Typical routes for shifting terabytes of data between systems include using tools like scp or rsync. Many supercomputing platforms, though, will timebox the amount of time you can stay connected over these kinds of connections. While rsync can help you quickly recover, maintaining data consistency on multiple systems, becomes a tedious "data-entry gig" that can derail any otherwise productive day. 

To get around the multiple file-systems issue, I've been wanting to sync up files on Google Cloud Storage and mount the GCS bucket to all of our systems to allow easy access across our team. GCSFuse is a user-space file system for mounting Google Cloud Storage buckets (Blob Storage) to your workstations, servers, and even GCE instances. Once installed, we can use the gcsfuse CLI to mount the bucket on-the-fly, or we can use an /etc/fstab entry to make sure the bucket is mounted automatically. 

The added benefit of this approach is that it is simple to make data publicly available. We simply switch an ACL to allow read access for "allAuthenticatedUsers" or "allUsers".


Working with Globus

While a universally mounted GCS bucket in theory can solve our data synchronization problems, we don't have the necessary permissions on all systems to expose our GCS bucket where it would be needed.

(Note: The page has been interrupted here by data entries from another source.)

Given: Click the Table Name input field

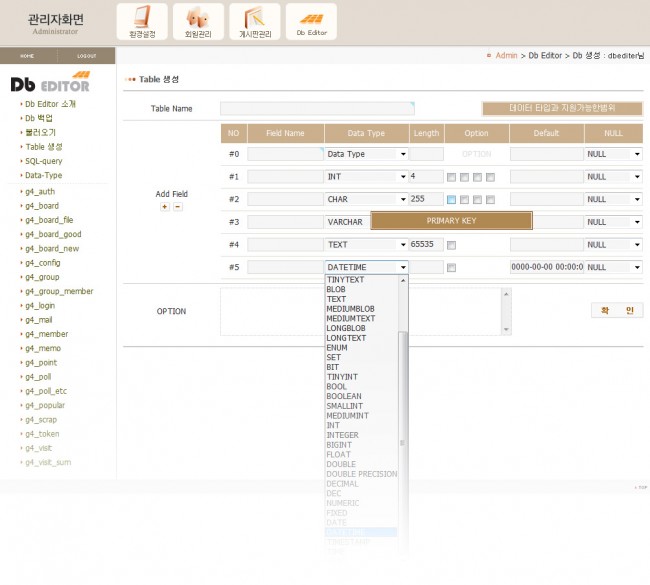Looking at the screenshot, I should pos(317,109).
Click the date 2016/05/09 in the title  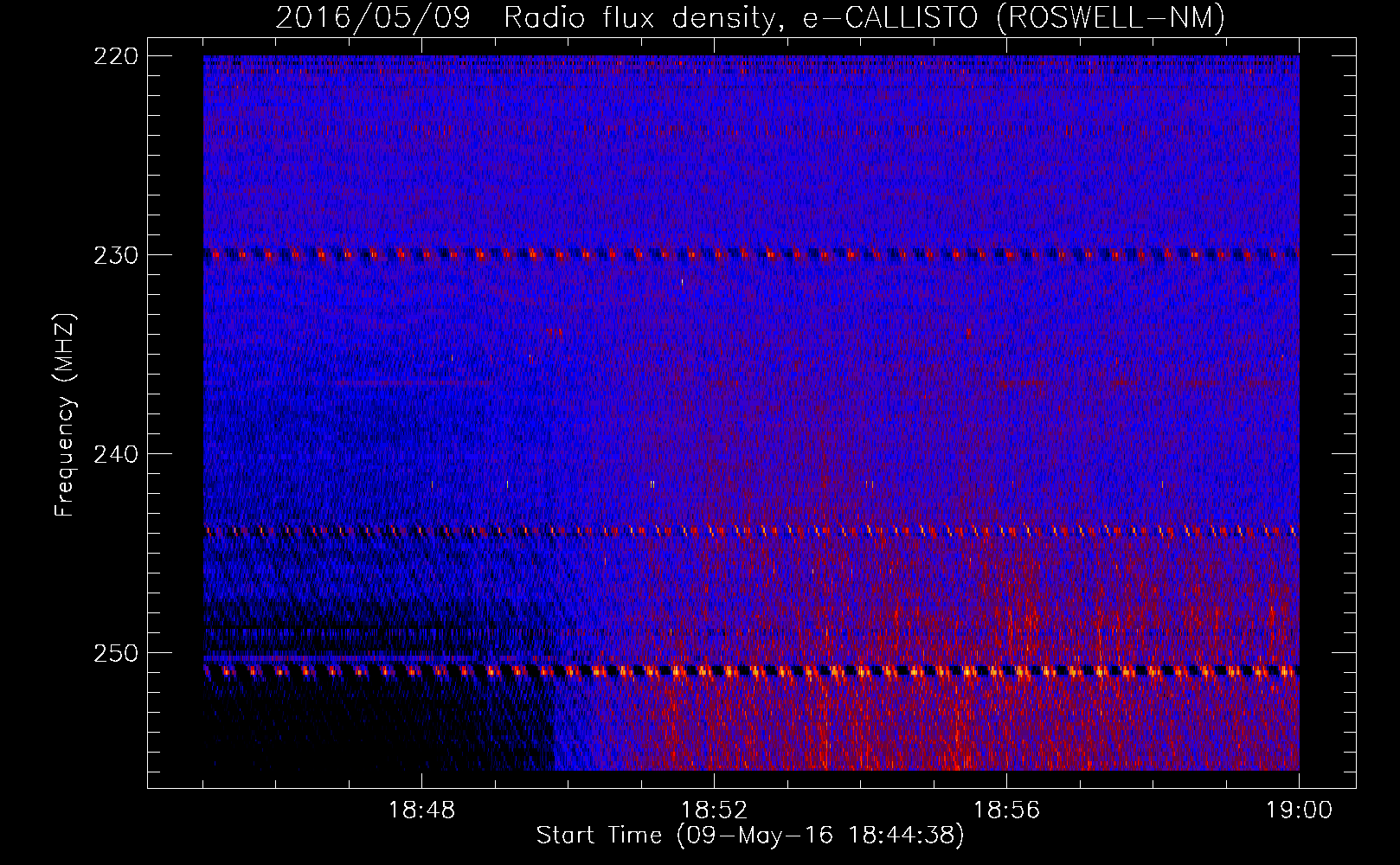pos(372,17)
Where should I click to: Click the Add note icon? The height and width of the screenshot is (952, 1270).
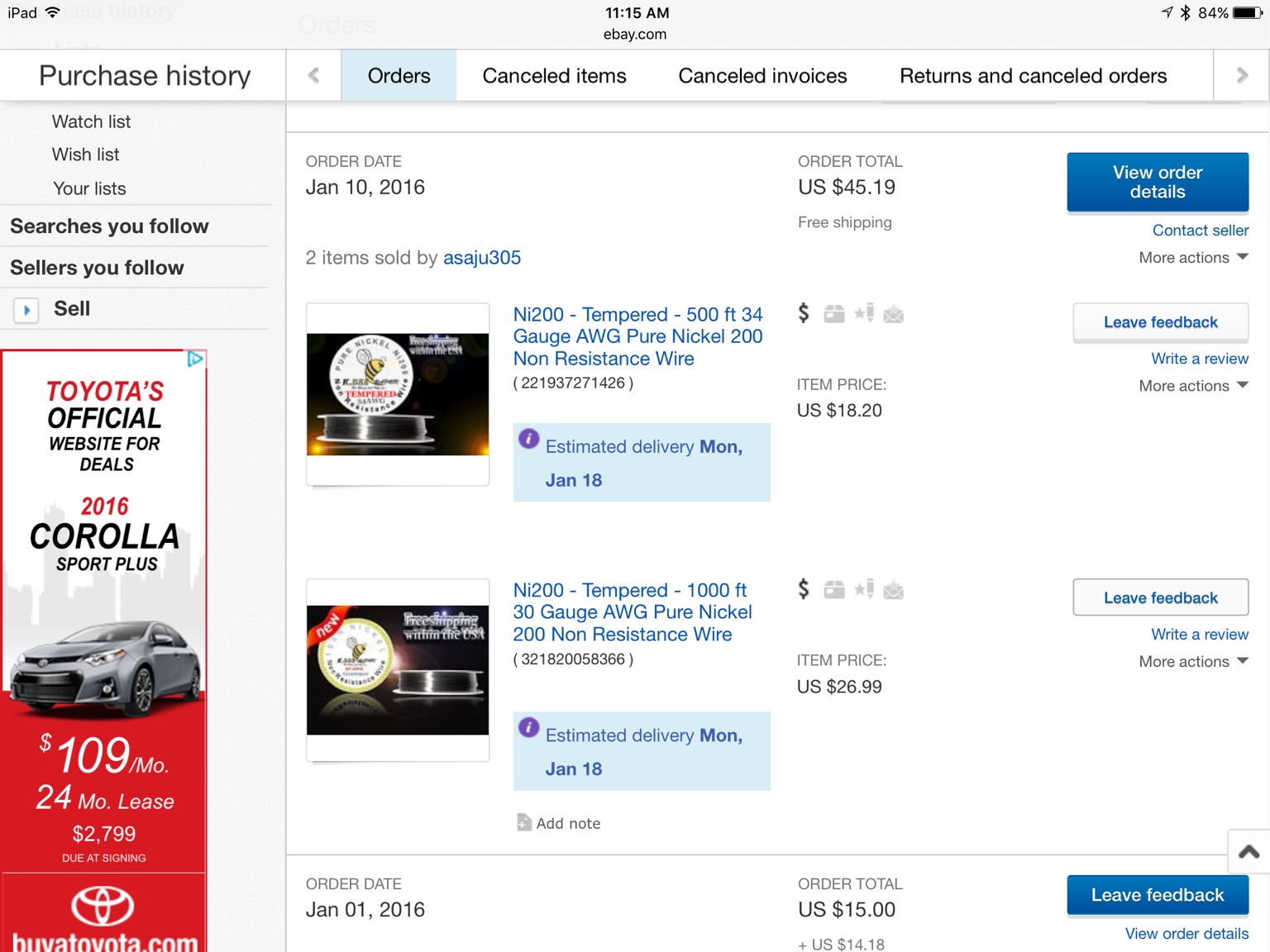[524, 822]
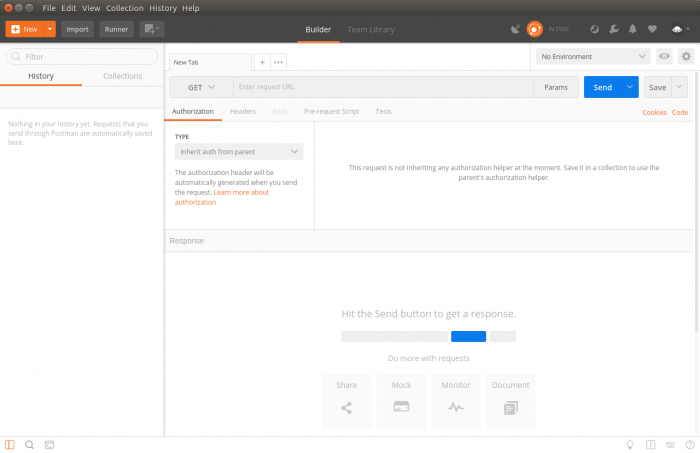Viewport: 700px width, 453px height.
Task: Open the Postman console icon at bottom
Action: (49, 444)
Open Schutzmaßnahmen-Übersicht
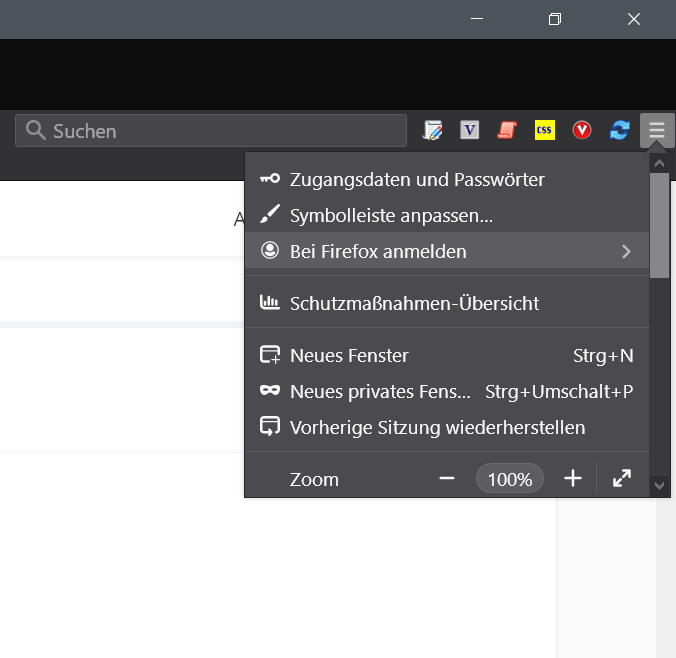Screen dimensions: 676x658 (x=414, y=303)
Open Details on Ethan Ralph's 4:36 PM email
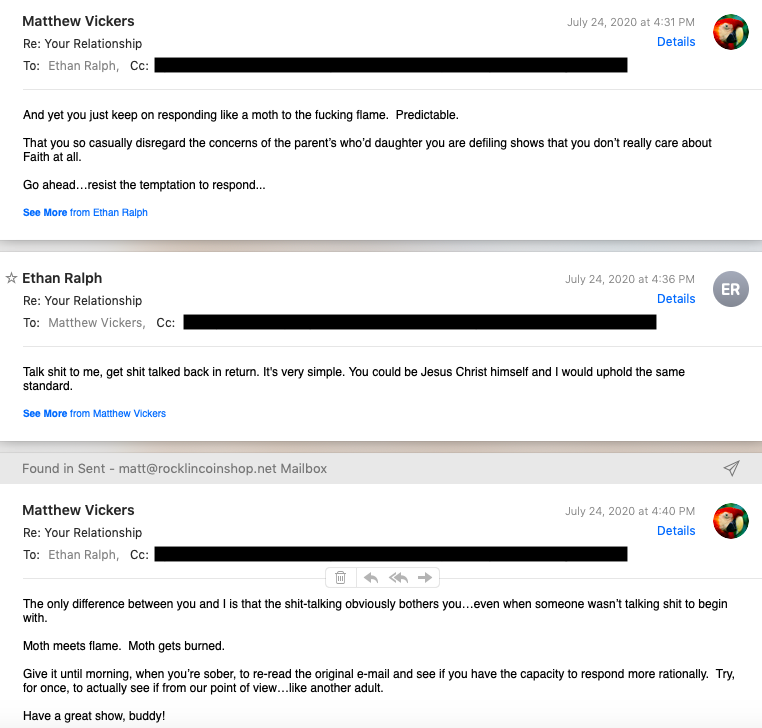Screen dimensions: 762x728 (675, 299)
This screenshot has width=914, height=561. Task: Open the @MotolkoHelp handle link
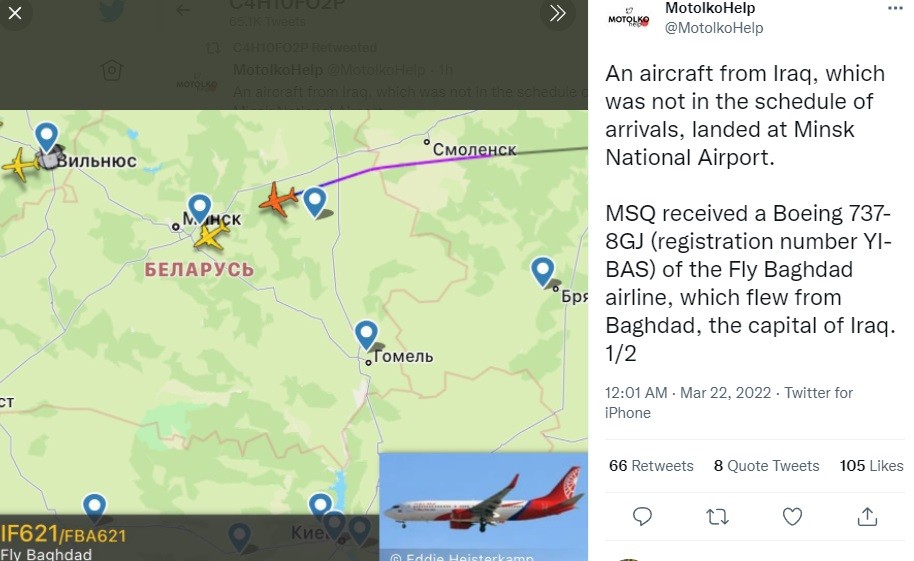click(713, 28)
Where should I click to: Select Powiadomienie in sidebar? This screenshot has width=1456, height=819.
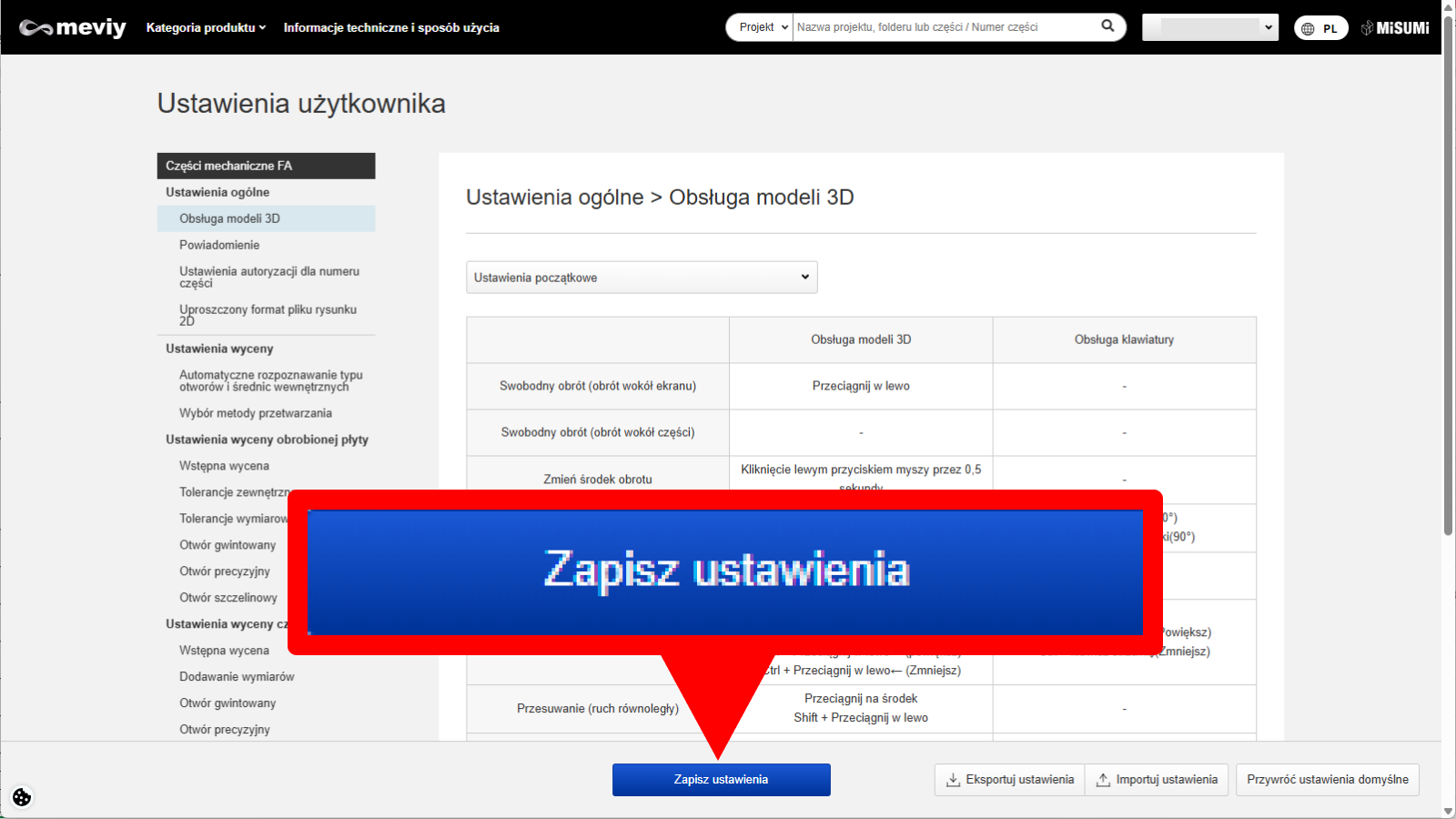point(219,245)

Globus is a great tool for keeping your data synchronized across multiple systems.  It works by exposing filesystems through "endpoints" that you can use to transfer files to and from. On Cheyenne, NCAR provides Globus endpoints for the /glade directories where all of our files are written.  Initially, I was looking into setting up a Globus endpoint for GCS Buckets, but this type of service requires a Globus subscription. For us, as a small company engaging as support in non-profit NSF funded research, the subscriptions are cost prohibitive. 

However, using the free tier Globus allows you to set up a personal Globus endpoint. By combining a free-tier personal Globus endpoint with a GCSFuse-mounted bucket, we can manage data transfers with GCS with minimal effort and without the overhead of a subscription we utilize strictly per project.